Arslan’ın, “Hakan Fidan Cemaatçi mi” sorusuna Yazıcıoğlu şu cevabı
veriyor: “Hayır, aynen bizim Kur’an çalışmaları gibi düşün;
oralardan. O derslerde beraberdik.”
HAKAN FİDAN'IN AİLE İÇİNDEKİ ADI
METİN
* Hakan Fidan isminin, İran ajanlarının konuşmalarında
geçmesinin yanı sıra bir de 17 Ocak 2000’de Beykoz’daki Hizbullah
hücre evine yapılan operasyonda elde edilen bir defter söz konusu.

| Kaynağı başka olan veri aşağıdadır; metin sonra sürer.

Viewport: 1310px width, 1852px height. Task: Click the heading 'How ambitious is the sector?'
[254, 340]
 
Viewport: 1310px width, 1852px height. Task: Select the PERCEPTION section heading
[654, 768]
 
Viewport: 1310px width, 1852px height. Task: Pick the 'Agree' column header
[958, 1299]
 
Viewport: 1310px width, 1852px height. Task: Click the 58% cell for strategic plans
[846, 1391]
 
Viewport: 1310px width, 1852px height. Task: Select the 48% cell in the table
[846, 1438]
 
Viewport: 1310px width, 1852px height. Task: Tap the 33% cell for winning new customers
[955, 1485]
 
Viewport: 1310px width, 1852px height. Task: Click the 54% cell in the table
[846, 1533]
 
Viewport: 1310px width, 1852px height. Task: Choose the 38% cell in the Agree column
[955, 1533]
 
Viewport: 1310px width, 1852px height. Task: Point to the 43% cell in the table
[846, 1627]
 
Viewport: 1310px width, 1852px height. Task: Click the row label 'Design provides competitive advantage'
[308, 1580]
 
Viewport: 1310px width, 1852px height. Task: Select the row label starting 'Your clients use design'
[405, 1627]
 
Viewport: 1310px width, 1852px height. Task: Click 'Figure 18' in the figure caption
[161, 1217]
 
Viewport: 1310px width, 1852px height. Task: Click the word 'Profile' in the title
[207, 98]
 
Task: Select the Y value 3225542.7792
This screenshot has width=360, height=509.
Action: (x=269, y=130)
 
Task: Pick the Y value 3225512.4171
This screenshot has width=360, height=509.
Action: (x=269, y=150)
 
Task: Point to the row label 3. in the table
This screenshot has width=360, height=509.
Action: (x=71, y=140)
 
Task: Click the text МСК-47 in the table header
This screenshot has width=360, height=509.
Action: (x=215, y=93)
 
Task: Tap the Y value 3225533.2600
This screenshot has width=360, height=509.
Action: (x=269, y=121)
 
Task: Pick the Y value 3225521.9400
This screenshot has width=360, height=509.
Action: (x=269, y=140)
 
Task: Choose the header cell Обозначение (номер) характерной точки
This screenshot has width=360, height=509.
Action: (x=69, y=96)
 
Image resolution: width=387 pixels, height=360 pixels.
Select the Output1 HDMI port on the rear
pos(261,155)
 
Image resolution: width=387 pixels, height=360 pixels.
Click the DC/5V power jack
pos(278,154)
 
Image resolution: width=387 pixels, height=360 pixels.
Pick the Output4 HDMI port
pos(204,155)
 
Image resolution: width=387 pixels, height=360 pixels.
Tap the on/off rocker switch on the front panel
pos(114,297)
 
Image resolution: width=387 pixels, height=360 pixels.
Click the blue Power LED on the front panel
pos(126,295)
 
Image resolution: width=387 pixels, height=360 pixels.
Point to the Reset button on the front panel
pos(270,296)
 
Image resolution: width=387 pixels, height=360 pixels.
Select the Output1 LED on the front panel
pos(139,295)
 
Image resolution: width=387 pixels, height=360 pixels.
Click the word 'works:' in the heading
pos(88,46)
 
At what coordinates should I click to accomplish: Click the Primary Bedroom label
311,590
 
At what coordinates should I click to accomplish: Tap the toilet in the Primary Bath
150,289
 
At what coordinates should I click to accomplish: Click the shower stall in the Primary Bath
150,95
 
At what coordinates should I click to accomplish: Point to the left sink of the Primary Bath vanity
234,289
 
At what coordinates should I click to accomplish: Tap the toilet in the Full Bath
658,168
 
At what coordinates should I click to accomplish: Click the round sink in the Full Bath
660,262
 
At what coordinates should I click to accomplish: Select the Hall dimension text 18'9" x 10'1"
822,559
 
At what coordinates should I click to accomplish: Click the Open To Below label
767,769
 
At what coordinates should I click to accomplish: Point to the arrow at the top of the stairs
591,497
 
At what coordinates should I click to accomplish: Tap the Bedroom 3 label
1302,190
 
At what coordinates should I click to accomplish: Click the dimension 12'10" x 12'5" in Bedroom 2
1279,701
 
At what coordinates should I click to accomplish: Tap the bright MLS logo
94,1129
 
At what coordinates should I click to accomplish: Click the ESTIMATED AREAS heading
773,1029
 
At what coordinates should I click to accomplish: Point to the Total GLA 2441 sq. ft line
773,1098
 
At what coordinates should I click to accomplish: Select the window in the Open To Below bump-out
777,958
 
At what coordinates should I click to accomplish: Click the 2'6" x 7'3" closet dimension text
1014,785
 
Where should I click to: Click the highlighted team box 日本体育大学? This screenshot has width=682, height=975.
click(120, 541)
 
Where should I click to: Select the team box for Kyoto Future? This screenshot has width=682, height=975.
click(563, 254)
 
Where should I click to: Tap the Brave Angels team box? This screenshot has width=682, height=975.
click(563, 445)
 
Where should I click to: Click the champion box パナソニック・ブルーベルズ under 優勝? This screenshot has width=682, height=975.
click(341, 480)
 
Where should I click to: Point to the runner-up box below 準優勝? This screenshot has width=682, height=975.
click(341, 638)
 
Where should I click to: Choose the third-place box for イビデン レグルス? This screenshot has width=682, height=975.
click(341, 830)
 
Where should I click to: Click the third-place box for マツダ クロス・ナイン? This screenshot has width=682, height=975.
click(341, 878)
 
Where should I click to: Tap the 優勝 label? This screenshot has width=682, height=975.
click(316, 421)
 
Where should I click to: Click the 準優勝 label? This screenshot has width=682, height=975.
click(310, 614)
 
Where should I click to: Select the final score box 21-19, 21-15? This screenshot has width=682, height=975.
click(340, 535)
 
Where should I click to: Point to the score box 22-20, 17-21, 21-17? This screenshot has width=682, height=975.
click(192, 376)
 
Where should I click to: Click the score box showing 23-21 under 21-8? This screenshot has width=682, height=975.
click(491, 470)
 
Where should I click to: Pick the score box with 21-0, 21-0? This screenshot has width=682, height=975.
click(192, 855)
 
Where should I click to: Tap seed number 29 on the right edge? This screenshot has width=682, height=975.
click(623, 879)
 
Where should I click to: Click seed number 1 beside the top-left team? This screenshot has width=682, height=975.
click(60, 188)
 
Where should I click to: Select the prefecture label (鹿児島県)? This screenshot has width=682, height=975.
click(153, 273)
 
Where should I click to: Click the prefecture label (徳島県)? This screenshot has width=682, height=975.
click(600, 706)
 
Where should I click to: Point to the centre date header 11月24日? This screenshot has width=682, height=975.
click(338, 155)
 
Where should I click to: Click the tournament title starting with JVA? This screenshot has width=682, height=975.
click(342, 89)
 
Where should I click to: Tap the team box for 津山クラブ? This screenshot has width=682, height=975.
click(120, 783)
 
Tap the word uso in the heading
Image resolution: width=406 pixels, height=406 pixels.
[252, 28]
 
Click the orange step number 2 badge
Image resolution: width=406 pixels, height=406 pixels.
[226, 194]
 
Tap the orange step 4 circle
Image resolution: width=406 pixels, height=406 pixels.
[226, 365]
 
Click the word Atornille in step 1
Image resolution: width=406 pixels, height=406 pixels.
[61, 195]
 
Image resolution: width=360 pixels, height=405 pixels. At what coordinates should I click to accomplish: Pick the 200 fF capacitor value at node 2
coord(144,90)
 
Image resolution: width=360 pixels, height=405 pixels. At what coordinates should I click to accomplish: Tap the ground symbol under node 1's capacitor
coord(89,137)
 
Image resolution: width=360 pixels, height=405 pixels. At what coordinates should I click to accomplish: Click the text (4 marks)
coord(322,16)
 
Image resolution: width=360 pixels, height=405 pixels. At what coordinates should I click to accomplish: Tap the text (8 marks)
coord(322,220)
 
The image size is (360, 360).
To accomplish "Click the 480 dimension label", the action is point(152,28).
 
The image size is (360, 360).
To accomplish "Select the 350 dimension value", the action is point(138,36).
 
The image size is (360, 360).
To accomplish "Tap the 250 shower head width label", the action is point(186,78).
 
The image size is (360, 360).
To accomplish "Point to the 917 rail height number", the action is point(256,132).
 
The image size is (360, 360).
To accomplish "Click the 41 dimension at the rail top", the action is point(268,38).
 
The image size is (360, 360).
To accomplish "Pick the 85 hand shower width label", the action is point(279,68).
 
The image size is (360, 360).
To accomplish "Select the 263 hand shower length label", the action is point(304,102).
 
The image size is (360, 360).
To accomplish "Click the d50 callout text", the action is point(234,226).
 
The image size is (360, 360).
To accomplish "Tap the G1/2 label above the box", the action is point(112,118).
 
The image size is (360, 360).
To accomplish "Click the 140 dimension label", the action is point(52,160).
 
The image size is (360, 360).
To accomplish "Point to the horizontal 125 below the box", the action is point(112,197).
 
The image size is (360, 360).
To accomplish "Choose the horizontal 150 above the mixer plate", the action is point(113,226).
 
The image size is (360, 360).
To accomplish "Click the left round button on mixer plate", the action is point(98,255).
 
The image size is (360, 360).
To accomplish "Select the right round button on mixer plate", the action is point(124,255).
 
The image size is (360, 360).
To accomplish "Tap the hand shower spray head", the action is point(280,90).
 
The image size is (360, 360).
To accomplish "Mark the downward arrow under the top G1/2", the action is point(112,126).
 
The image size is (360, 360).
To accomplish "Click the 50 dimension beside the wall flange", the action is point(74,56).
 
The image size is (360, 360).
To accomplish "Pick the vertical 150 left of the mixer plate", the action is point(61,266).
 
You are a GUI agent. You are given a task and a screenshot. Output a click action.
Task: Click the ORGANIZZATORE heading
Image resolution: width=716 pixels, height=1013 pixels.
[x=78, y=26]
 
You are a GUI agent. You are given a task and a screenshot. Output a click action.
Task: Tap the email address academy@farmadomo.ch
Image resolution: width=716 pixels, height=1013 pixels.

Hizbullah lideri Hüseyin Velioğlu, o baskında öldürüldü ve
Hizbullah’ın arşivine ulaşıldı. Arşivin içinde, Farsça’dan çevrilen
bir bilgi notu vardı. Bu bilgi notu, İran ajanlarının irtibatlı
olduğu Türk vatandaşlarının isimlerini ihtiva ediyordu; Aralık
1998’de İran ajanlarının Hizbullahçılar’la görüştüğü bir evde
unuttukları defterden alınmıştı. Bu listeyi, dönemin Emniyet Genel
Müdürü Turan Genç 15 Ocak 2001’de, 7585 sayılı bir yazıyla MİT ve
Türk Silahlı Kuvvetleri’ne gönderdi. Metin Fidan ismi, işte o
listedeydi. Yanında da “Almanya’daki NATO Askeri Üniversitesi
mezunu. 28 yaşında. Türkiye ile dünya istihbaratı dalında İngilizce
bir tez hazırlamış. Genelkurmay’da bilgisayar bölümünde çalışıyor.
İsmail Ünal vasıtasıyla irtibat kurulabilir” yazıyordu. (Hakan
Fidan’a yakın arkadaşları ve aile içinde “Metin” diye hitap
edildiği biliniyor.)
KULLANILMASI MÜSAİT
İSİM
* Selam Tevhid Kudüs örgütü üyesi Hüseyin Avni Yazıcıoğlu’nun eşi Kamile Yazıcıoğlu tarafından Emniyet’e getirilen belgeler arasında bir liste vardı. Bu listede isimler alt alta sıralanmıştı. Adların bazılarının yanına (+), bazılarının yanına (-) konulmuştu. Mesela Mehmet Şimşek (-), Hakan Fidan (+), Musa Kulaklıkaya (Türkiye İşbirliği ve Kalkınma İdaresi Başkanı) (+), Hayrettin Demircan (Hazine Dış Ticaret Müsteşarlığı Genel Müdür Yardımcısı) (+), Mehmet Avcı (Ulaştırma Bakanı Basın Danışmanı) (+) vs… Bu artı ve eksiler, İran’ın siyasette ve bürokraside örgütlenme çabalarına işaret ediyor. Muhtemelen, kullanılması müsait kimselerin yanına (+) konuluyor.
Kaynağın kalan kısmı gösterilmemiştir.